Sunday, February 7, 2010

Early History of Western North Carolina

Before the Revolutionary War the population in North Carolina was expanding. Expansion was not limited to the Cape Fear region. Migration from three directions increased the population of the back country, and other precincts--henceforth designated counties--were formed by mid-century (by 1750): Onslow, Edgecombe, Northampton, Granville, Johnston, Anson, and Duplin. For an animated map that shows the development of North Carolina's counties go to: County Development Map. By the early 1730s land along some of the western streams had also been granted to speculators.

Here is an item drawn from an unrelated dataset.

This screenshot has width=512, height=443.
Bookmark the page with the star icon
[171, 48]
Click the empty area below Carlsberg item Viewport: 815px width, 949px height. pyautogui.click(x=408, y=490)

The most dramatic influx of people was from the north, particularly from Pennsylvania via the Great Wagon Road, the name given to a series of heavily used trails through the Shenandoah Valley of Virginia to the Carolina Piedmont. As early as the 1730s Ulster Scots--that is, Scots who had lived for a time in northern Ireland--began making their way southward from Pennsylvania, and their numbers increased in the following decades. Descendants of German families used the same route to locate good lands in the Piedmont, particularly along the Yadkin River. By the end of Colonial Governor Arthur Dobbs's term (1764), North Carolina's estimated population of 130,000 was scattered as far as the Blue Ridge.

For early North Carolina settlers pushing west, Indians were a problem. In the western Piedmont, the Catawbas numbered about three hundred fighting men in 1761, but they were forced into a reservation just over the boundary in South Carolina. The Cherokees in the mountains posed a more formidable problem. Noting in 1758 that the Cherokees had allied themselves with the French against the British, Governor Dobbs chastened the colonists for "their visible Neglect of the original native Inhabitants, by neither attempting to civilize, nor convert them to our holy Religion," and proclaimed a day of fasting and prayer for victory in the war with the French and Indians.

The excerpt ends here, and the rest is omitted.